Finally, our model allowed us to assess the role recurrent migration from Asia played in the settlement of the New World [2]. When we added CHB-MXL migration to our model, we found that the maximum likelihood migration rate was Inline graphic per generation. As shown in Figure 3F, the resulting improvement in likelihood is typical (p-value≈0.45) of fits including CHB-MXL migration to data simulated without it. Our data and analysis thus yielded no evidence of recurrent migration in the settlement of the New World. Note, however, that this simple test does not necessarily rule out more complex scenarios, in which migration may vary over time.

Nonsynomymous polymorphism

Polymorphisms that change protein amino acid sequence are of medical interest because they are particularly likely to affect gene function [54]. Correspondingly, they are often subject to natural selection. Diffusion approaches are particularly useful for studying such nonsynonymous polymorphism, because they easily incorporate selection. Although the diffusion approximation assumes that sites are unlinked, nonsynonymous segregating sites are rare enough that this is often a reasonable approximation [49].

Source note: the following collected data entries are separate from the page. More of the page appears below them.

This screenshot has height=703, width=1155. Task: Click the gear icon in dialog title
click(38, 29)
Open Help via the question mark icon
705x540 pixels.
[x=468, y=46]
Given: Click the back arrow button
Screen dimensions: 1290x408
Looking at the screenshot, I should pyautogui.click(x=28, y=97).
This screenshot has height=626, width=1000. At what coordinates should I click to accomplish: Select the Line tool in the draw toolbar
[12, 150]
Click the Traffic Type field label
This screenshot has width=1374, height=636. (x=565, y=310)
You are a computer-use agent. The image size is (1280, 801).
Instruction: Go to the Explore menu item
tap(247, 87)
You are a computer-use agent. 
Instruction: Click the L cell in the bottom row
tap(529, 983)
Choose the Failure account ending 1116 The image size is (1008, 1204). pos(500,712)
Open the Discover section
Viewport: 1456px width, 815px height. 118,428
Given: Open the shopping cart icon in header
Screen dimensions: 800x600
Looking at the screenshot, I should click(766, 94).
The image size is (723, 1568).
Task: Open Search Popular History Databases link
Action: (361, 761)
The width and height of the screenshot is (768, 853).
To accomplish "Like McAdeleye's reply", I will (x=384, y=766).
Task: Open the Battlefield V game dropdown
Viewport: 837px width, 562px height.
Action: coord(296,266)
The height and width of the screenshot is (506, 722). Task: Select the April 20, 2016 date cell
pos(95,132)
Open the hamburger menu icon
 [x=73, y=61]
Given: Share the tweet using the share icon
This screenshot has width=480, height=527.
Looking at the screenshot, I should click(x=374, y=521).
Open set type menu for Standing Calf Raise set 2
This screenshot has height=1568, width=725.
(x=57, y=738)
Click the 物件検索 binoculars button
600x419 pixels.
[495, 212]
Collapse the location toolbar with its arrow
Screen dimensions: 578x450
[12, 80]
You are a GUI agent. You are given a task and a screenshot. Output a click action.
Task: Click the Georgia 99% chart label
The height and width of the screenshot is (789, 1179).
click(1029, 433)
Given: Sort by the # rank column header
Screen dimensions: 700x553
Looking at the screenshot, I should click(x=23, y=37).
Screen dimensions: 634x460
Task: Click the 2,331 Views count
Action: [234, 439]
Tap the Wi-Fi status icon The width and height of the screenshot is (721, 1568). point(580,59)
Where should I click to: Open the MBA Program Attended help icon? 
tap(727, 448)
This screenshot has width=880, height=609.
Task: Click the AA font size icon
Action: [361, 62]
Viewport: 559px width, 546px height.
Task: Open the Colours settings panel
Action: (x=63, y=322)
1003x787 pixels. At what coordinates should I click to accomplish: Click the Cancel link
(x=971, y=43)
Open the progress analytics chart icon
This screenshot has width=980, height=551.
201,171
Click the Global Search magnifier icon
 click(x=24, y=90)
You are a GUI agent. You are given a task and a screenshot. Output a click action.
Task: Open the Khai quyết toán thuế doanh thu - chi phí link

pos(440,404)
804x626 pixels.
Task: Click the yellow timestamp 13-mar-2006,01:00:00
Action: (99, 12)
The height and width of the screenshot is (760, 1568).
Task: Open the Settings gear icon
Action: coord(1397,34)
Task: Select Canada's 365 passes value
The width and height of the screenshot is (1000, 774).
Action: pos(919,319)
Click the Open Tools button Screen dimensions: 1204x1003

As an illustration, we used our Out of Africa demographic model to predict the distribution of such variation between continental populations. To do so, we must specify a distribution for the selective effects of nonsynonymous mutations that enter the population. For this we adopted a negative gamma distribution whose parameters were recently inferred [49]. The resulting distribution of segregating variation is shown in Figure 4A. (To ease comparison, we have assumed the same scaled mutation rate as in the neutral case of Figure 2C.) As expected, selection sharply reduces the amount of segregating polymorphism. Figure 4B shows the proportion of variants within various classes. Also as expected, selection shifts nonsynonymous variation toward lower frequencies, raising the proportion of singletons and lowering the proportion at frequency greater than 10%. Less obviously, it also reduces the proportion of variation that is shared between populations. In the neutral case, 43% of polymorphism is predicted to be present in more than one population, while in the selected case only 35% is. Thus genetic inferences from coding polymorphism may be less transferable between populations than might be expected from neutral patterns of allele sharing.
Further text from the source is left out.